La forme libre des motifs est l’expression intérieure du contenu extérieur. Après un grand parcours artistique, le souffle revient avec la réinterprétation des espaces sacrés et des théières chinoises à travers une peinture éloquente et colorée saisie par les lumières nocturnes dont le souci majeur est la reconstruction de son propre monde intimiste sous le signe du spirituel : l’artiste développe ses recherches dans la réflexion comme dans la pratique,en se libérant du carcan des démarches classiques.
Récemment, elle est impressionnée par la représentation des jarres arabes qui peuplent son jardin, ce qui montre la puissance de la couleur utilisée presque indépendamment de l’objet lui-même et révèle sa culture maroco-espagnole.
C’est le droit de rêver voire le droit de l’artiste à la liberté illimitée, une liberté fondée sur la nécessité intérieure de façon mystérieuse et mystique.

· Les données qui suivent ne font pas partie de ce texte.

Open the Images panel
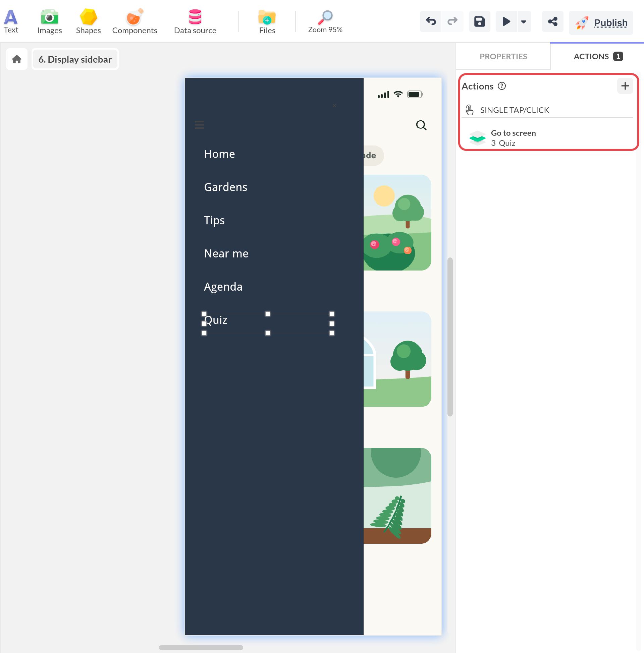 (49, 21)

La jeunesse et la vie de Maria Malard au Maroc lui apportent une multitude de sources d’inspiration. Elle a été toujours fascinée et exceptionnellement stimulée par la magie de la lumière. C’est toute une synesthésie qui lui a permis d’entendre les couleurs comme des sons musicaux. Sa fascination pour les couleurs claires donne une idée générale sur sa dimension naturelle : « L’important pour moi, c’est la couleur : je suis une coloriste. Ensuite viennent les matières. »,nous révèle l’artiste.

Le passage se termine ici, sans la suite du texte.